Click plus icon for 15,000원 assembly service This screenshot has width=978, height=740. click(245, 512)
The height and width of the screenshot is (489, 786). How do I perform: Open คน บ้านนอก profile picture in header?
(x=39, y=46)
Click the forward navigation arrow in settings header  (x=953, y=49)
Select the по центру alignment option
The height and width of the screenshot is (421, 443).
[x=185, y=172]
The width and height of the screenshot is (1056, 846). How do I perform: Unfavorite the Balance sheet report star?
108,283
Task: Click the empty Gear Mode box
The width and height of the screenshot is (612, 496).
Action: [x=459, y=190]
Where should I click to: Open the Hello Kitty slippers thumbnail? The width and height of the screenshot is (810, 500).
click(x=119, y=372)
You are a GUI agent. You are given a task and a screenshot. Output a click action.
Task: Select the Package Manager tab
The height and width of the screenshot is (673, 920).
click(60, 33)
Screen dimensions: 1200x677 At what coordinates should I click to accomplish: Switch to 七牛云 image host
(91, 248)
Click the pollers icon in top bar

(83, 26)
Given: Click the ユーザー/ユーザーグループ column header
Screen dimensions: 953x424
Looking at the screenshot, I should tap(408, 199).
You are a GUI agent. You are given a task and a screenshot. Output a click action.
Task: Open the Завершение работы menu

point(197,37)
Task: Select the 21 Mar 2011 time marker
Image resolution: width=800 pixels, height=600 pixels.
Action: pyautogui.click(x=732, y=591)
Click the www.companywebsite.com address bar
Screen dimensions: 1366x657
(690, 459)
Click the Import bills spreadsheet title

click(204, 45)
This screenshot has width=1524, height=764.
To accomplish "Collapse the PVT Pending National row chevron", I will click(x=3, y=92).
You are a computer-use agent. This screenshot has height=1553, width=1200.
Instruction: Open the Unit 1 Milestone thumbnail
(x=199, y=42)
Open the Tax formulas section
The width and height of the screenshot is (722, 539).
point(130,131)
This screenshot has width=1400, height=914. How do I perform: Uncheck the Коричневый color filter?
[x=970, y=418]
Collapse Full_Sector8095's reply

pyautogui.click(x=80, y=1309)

-=-=-=-=-

### Goal of the exercise
An exact copy of every line from the one containing "This screenshot has width=1524, height=764." through the last line of the entries is required; please add nothing.

### Exercise result
This screenshot has width=1524, height=764.
To accomplish "Collapse the PVT Pending National row chevron", I will click(x=3, y=92).
You are a computer-use agent. This screenshot has height=1553, width=1200.
Instruction: Open the Unit 1 Milestone thumbnail
(x=199, y=42)
Open the Tax formulas section
The width and height of the screenshot is (722, 539).
point(130,131)
This screenshot has width=1400, height=914. How do I perform: Uncheck the Коричневый color filter?
[x=970, y=418]
Collapse Full_Sector8095's reply

pyautogui.click(x=80, y=1309)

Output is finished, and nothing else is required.